I'm currently thinking about the following problem:
Problem:
Let $B = (b_1, b_2, b_3)$ a base of $\mathbb{R}^3$. Find the correlating dual basis $B^* = (b_1^*, b_2^*, b_3^*)$.
$B$ is explicitly given as:
$ b_1 = \begin{pmatrix} 1 \\ 0 \\ 0 \end{pmatrix}, b_2 = \begin{pmatrix} 1 \\ 1 \\ 0 \end{pmatrix}, b_3 = \begin{pmatrix} 1 \\ 1 \\ 1 \end{pmatrix} $.
Intuitive Solution:
The elements in $B^*$ ($\mathbb{R^3} \rightarrow \mathbb{R}$) can be displayed as a matrix $(x, y, z)$, since the dual Basis $B^*$ has the property:
$ b^*_i(b_j) = \begin{cases} 1 & i = j \\ 0 & i \neq j \end{cases} $
We can find $x_1, y_1, z_1$ (the elements for $b^*_1$) simply by solving the system of equations:
$ 1x_1 + 0y_1 + 0z_1 = 1 \\ 1x_1 + 1y_1 + 0z_1 = 0 \\ 1x_1 + 1y_1 + 1z_1 = 0 \\ $
And do the same for $x_2, y_2, z_2$ and $x_3, y_3, z_3$ (the elements for $b^*_2$ and $b^*_3$). I think this is very intuitive, but sadly I might not have the time in my exam to solve all three equation-systems with this approach.
Quick Solution:
Luckily I found this other way, which solves all three equation-systems at once. Just write $B$ as matrix and append the unit-matrix. Now use the Gauss-Algorithm to invert the given matrix:
$ \begin{pmatrix} 1 & 1 & 1 & 1 & 0 & 0 \\ 0 & 1 & 1 & 0 & 1 & 0 \\ 0 & 0 & 1 & 0 & 0 & 1 \end{pmatrix} \rightarrow \begin{pmatrix} 1 & 0 & 0 & 1 & -1 & 0 \\ 0 & 1 & 0 & 0 & 1 & -1 \\ 0 & 0 & 1 & 0 & 0 & 1 \end{pmatrix} $
The inversion yields:
$b^*_1 = (1, -1, 0)$, $b^*_2 = (0, 1, -1)$, $b^*_3 = (0, 0, 1)$.
My question:
I understand the second algorithm well and am capable to apply it. Poorly I have no clue why this algorithm works. The first solution is so intuitive and I feel like I understood it well.
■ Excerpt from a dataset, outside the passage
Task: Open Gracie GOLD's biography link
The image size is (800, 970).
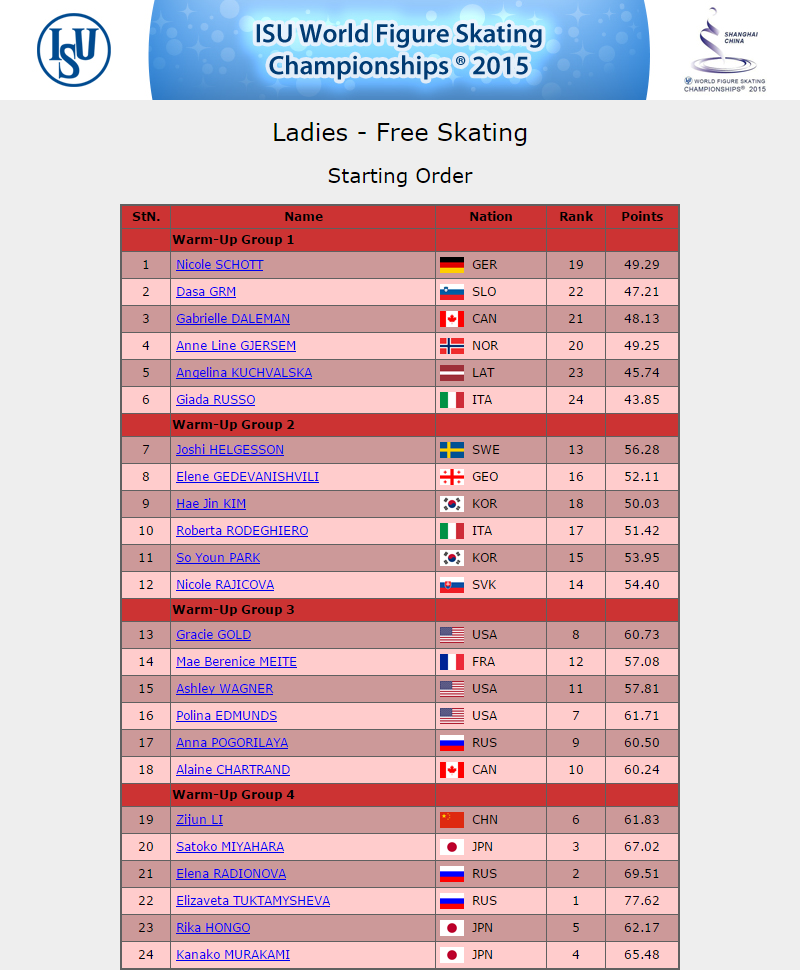Action: click(x=213, y=635)
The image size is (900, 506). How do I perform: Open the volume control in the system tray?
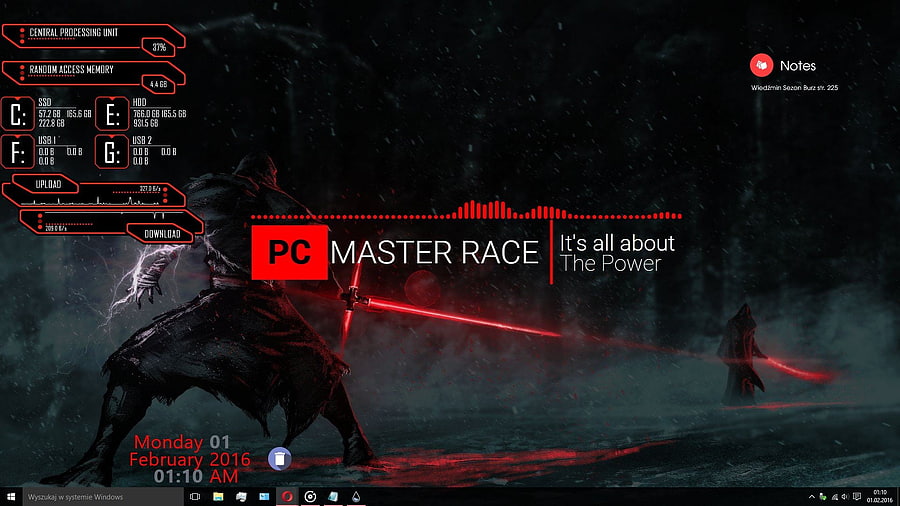click(845, 497)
Could someone please point out, how this inversion solved all the three systems at once?
We can look at this in general for $\mathbb R^n$. To find each of the $b_i^*$ your first method involves solving the system of equations $$\begin{align}b_i^*b_1&=\delta_{i1}\\\vdots\\b_i^*b_n&=\delta_{in},\end{align}$$ which can be written in matrix form as $b_i^*\mathbf B=e_i^*$, where $\mathbf B$ is the matrix with the vectors of the basis $B$ as its columns and $e_i^*$ a standard basis vector of ${\mathbb R^n}^*$. Since in a matrix product $\mathbf C\mathbf D$ the $i$th row of the product is the $i$th row of $\mathbf C$ multiplied by $\mathbf D$, all of these equations can be combined into the single matrix equation $\mathbf X\mathbf B=\mathbf I$. The solution to this is obviously $\mathbf B^{-1}$ and the rows of this matrix are the solutions to the individual equations, i.e., the dual basis vectors to $B$.
Another, somewhat roundabout way to look at this is through the lens of change-of-basis operations.
If we represent elements of the dual spaces as row vectors, then the effect of a linear map on one of these vectors can be represented as right-multiplication of the corresponding row vector by some matrix. If $\mathbf M$ is the matrix of the linear map $L:V\to W$ relative to some choice of bases for $V$ and $W$, then the matrix of the adjoint map $L^*:W^*\to V^*$ relative to the dual bases is also $\mathbf M$.
Let $V=\mathbb R^n$, $W=\mathbb R^n$ and $L$ be the linear map whose matrix relative to the standard bases is $\mathbf B$ from above. If we instead take $B$ for the basis of $W$, the matrix of this map becomes the identity. This change of basis is effected by multiplying the output by some invertible matrix $\mathbf T$, i.e., the new matrix is $\mathbf T\mathbf B=\mathbf I$. Obviously, $\mathbf T=\mathbf{B}^{-1}$. Relative to the dual bases, the matrix of $L^*$ is also $\mathbf I=\mathbf T\mathbf B$, but this time the change-of-basis matrix $\mathbf T=\mathbf{B}^{-1}$ is on the input side. It converts from the dual basis $B^*$ to the standard basis of ${\mathbb R^n}^*$, so its rows are the elements of $B^*$ expressed relative to the standard basis, which is exactly what we’re looking for.